──────── Texto de lectura
Pensar en cómo Lucian Freud logró, a través de trazos fuertes y color, dar otra dimensión al cuerpo-contenedor, despojando a la materia de su frialdad, y sembrando en cada obra un elemento espiritual y psicológico de cada modelo; llegando a instaurar una reflexión profunda entre el creador, su creación y quienes contemplan; lo que sin duda nos remite, siglos atrás, al asombro que debieron sentir aquellos que, por primera vez, contemplaron el cuerpo desde adentro; el cuerpo en su perspectiva científica como contenido.
Esta misma mirada, esta visión plástica reiterativa de observar al cuerpo humano desde adentro, generando un análisis y una revisión de la materia, como un todo, donde el alma no admite separación alguna, y a través del lápiz, tinta, papel, hilo bordado e incluso huesos de animales, Carlos Santos pone de manifiesto un discurso plástico que da pie y actualiza las interrogantes sobre la vida y la muerte; y sin necesidad de pretender dar respuesta, hace evidente lo inexplicable sobre nuestra débil y maravillosa condición corpórea.
────────────────
──────── Datos analizados
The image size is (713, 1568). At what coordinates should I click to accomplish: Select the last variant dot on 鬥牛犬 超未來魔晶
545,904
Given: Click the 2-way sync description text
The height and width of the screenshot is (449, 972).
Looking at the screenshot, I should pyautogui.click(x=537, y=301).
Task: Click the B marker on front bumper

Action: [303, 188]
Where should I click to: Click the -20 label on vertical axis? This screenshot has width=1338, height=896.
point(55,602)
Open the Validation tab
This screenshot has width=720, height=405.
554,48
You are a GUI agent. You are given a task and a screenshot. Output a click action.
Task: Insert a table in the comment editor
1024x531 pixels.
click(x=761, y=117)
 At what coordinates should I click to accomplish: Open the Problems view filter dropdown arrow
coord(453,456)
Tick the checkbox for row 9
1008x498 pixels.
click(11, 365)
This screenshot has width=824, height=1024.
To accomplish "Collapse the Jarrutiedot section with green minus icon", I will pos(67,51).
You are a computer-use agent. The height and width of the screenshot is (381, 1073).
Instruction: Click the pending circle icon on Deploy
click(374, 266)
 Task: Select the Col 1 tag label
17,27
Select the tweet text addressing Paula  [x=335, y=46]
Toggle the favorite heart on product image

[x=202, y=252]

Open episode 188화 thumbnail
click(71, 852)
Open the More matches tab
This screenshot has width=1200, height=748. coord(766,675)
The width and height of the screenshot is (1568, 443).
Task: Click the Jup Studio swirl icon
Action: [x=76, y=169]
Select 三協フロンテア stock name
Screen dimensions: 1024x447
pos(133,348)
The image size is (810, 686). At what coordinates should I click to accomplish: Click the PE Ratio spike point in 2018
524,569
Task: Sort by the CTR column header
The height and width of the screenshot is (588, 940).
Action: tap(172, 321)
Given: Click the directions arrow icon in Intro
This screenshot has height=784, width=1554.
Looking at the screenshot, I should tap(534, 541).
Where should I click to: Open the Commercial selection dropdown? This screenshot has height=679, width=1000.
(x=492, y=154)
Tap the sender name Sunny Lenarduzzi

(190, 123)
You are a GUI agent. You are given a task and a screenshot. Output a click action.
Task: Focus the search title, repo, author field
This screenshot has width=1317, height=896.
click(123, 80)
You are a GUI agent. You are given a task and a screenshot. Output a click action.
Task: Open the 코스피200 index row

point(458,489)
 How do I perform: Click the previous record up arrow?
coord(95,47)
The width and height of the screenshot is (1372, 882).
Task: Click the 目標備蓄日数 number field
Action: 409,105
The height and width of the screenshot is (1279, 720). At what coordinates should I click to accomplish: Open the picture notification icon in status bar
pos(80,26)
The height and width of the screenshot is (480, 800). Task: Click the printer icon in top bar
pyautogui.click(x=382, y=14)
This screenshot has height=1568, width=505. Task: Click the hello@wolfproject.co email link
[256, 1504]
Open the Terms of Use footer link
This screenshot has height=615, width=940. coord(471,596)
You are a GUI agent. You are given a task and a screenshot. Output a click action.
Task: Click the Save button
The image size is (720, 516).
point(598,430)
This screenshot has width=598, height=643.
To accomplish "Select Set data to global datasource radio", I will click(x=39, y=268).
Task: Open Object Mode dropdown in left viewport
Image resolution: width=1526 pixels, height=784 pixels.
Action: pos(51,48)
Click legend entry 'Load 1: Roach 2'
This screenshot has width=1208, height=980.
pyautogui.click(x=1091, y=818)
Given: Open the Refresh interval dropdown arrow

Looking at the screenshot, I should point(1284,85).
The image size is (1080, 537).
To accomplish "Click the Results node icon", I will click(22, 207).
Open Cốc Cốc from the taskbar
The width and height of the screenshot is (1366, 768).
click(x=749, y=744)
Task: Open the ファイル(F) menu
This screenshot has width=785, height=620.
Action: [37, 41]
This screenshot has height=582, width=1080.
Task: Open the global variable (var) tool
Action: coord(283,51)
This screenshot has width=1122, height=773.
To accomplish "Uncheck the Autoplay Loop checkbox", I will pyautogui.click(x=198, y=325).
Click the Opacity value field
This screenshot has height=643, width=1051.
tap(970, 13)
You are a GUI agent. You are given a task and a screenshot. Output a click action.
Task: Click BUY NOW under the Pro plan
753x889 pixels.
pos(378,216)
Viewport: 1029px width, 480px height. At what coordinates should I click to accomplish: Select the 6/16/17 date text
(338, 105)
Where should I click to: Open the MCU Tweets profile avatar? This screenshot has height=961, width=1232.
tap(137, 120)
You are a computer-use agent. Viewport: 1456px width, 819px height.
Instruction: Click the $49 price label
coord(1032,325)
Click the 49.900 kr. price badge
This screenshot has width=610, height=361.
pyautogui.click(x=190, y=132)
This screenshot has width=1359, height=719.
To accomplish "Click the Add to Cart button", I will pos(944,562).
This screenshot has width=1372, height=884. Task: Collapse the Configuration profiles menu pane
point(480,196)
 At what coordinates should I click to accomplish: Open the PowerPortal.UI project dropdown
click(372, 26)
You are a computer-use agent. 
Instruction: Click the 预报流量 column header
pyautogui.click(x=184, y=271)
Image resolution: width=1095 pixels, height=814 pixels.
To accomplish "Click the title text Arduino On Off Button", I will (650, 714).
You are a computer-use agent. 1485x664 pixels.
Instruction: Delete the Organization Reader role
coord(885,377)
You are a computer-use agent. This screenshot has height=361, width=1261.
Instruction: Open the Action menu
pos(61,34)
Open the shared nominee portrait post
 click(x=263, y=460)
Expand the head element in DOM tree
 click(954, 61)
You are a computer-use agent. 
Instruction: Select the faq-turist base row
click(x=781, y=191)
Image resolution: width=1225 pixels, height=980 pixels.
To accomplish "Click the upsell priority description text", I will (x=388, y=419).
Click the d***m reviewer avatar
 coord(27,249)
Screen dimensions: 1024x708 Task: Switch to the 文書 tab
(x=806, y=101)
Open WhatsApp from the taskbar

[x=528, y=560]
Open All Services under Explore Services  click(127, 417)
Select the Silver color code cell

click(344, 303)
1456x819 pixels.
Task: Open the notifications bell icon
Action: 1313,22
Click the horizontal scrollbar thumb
────────────────
__Tareas pendientes__.
1 - Edita el texto sobre el cuerpo humano en el arte: copia todo lo que va desde "Pensar en cómo" hasta "científica como contenido." y sustituye "asombro" por "estupor".
2 - Prosigue el texto sobre el cuerpo humano en el arte a partir de su última oración.

__Respuestas__.
1 -
Pensar en cómo Lucian Freud logró, a través de trazos fuertes y color, dar otra dimensión al cuerpo-contenedor, despojando a la materia de su frialdad, y sembrando en cada obra un elemento espiritual y psicológico de cada modelo; llegando a instaurar una reflexión profunda entre el creador, su creación y quienes contemplan; lo que sin duda nos remite, siglos atrás, al estupor que debieron sentir aquellos que, por primera vez, contemplaron el cuerpo desde adentro; el cuerpo en su perspectiva científica como contenido.

2 -
Porque no es ajeno que su labor de investigación le haya llevado a las aulas de la Facultad de Medicina, y que con esa curiosidad de aprendiz de mago haya desarrollado un trabajo auténtico que se ciñe a su propia filosofía de vida. Con el rigor de anatomista, Santos ha profundizado en las brechas del cuerpo-contenido. En los telares que, de manera paciente, ha ido bordado: corazón, venas, arterias o pulmones, con reminiscencia de viejas ilustraciones de medicina; pero que se hace presente en una reflexión fresca y moderna sobre la génesis de la vida, donde plenamente se manifiesta como artista.
Con constancia, disciplina y con un carácter arrojado, pero sobre todo independiente, Carlos Santos va recorriendo un difícil e intrincado camino. No se rinde ante la autocomplacencia cuando sus hallazgos plásticos le han llevado a realizar su serie de los bordados en tela, y que él vio agotado en su momento, alejándose de caer en una simple formula comercial y de mercadotecnia. Porque su creatividad no se ciñe a unos pocos elementos, sino que indaga constantemente en el potencial de los diversos materiales que sirven a su labor.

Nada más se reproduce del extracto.